[Stored data entries]
"""

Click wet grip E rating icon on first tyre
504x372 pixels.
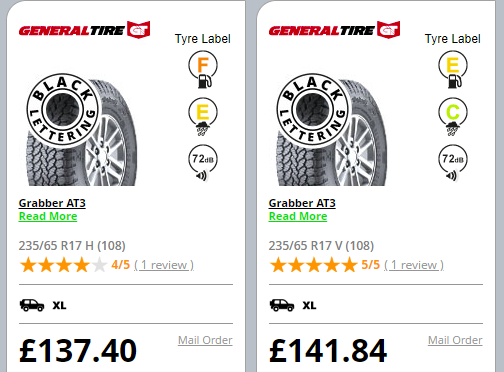coord(203,117)
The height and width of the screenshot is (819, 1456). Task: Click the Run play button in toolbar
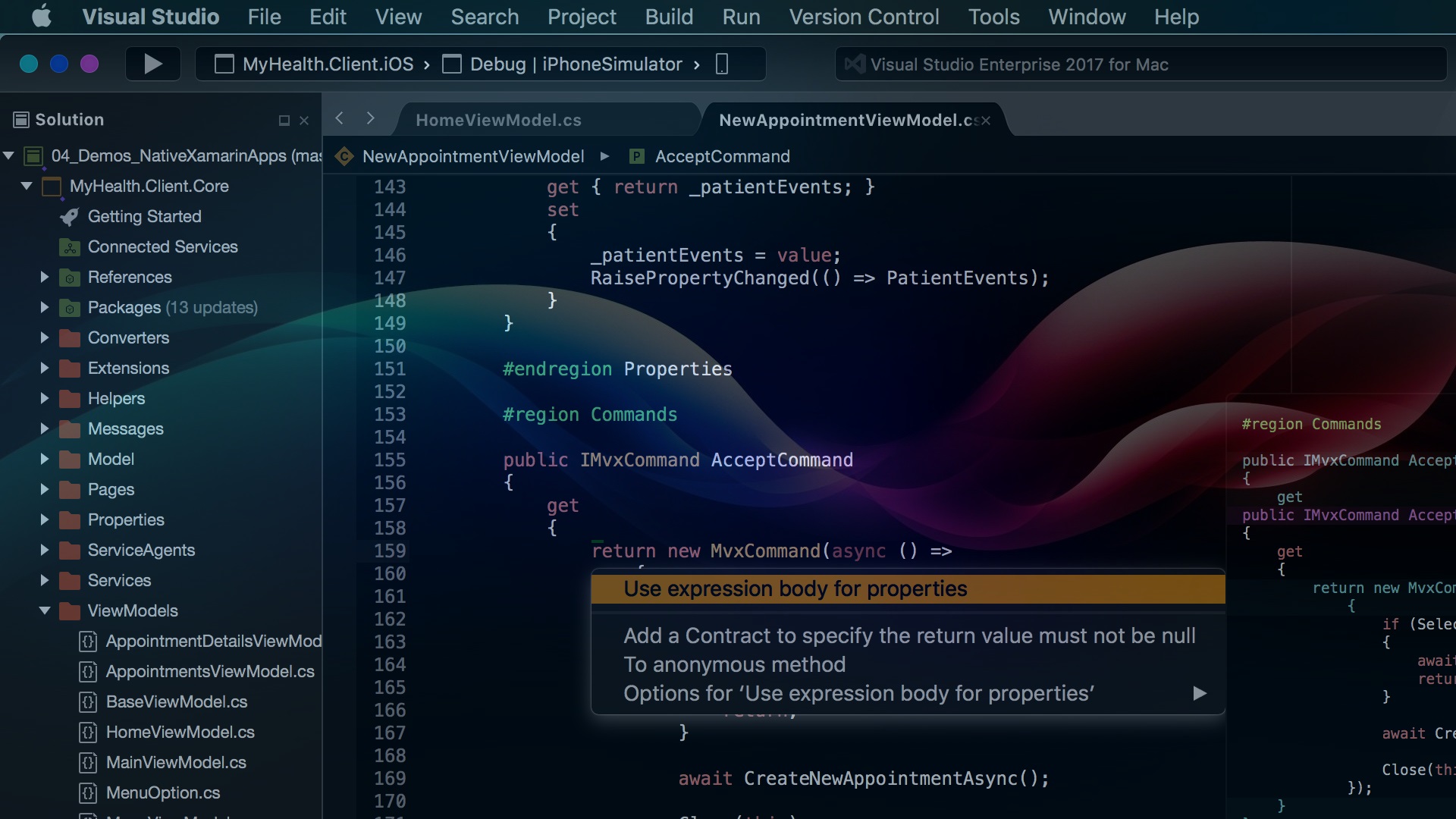click(x=152, y=64)
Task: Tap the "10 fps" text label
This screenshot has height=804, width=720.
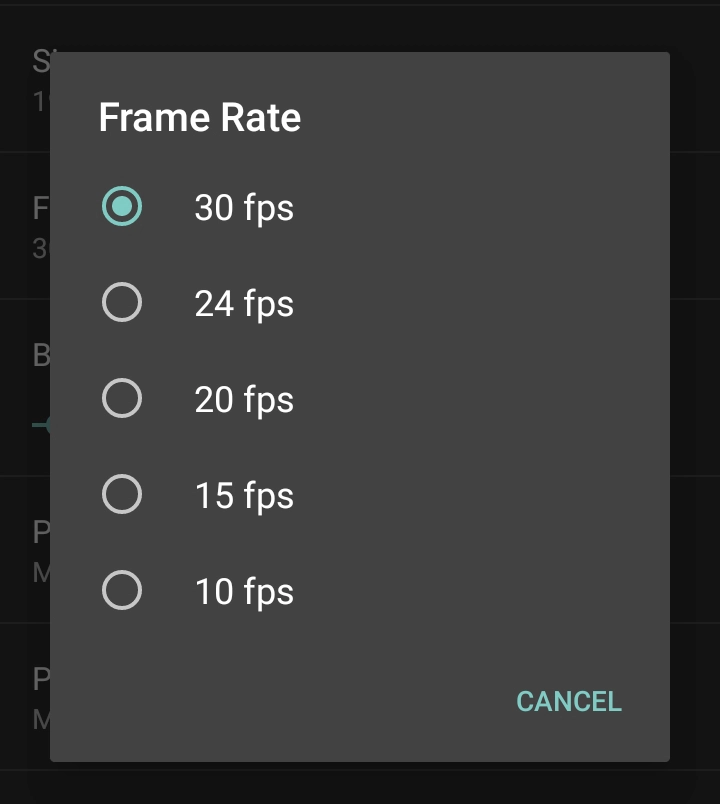Action: click(244, 592)
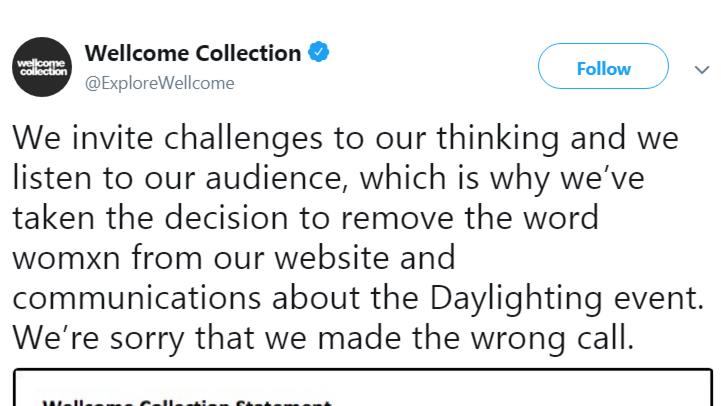Click the word "womxn" in the tweet

70,258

"""

An exact copy is needed of every line from the one holding "The height and" to the end of the entries above, both ends kept and each picture dropped.

The height and width of the screenshot is (819, 1456). Task: Click the Run play button in toolbar
click(x=152, y=64)
Task: Tap the "10 fps" text label
This screenshot has height=804, width=720.
Action: click(244, 592)
Click the word "womxn" in the tweet

70,258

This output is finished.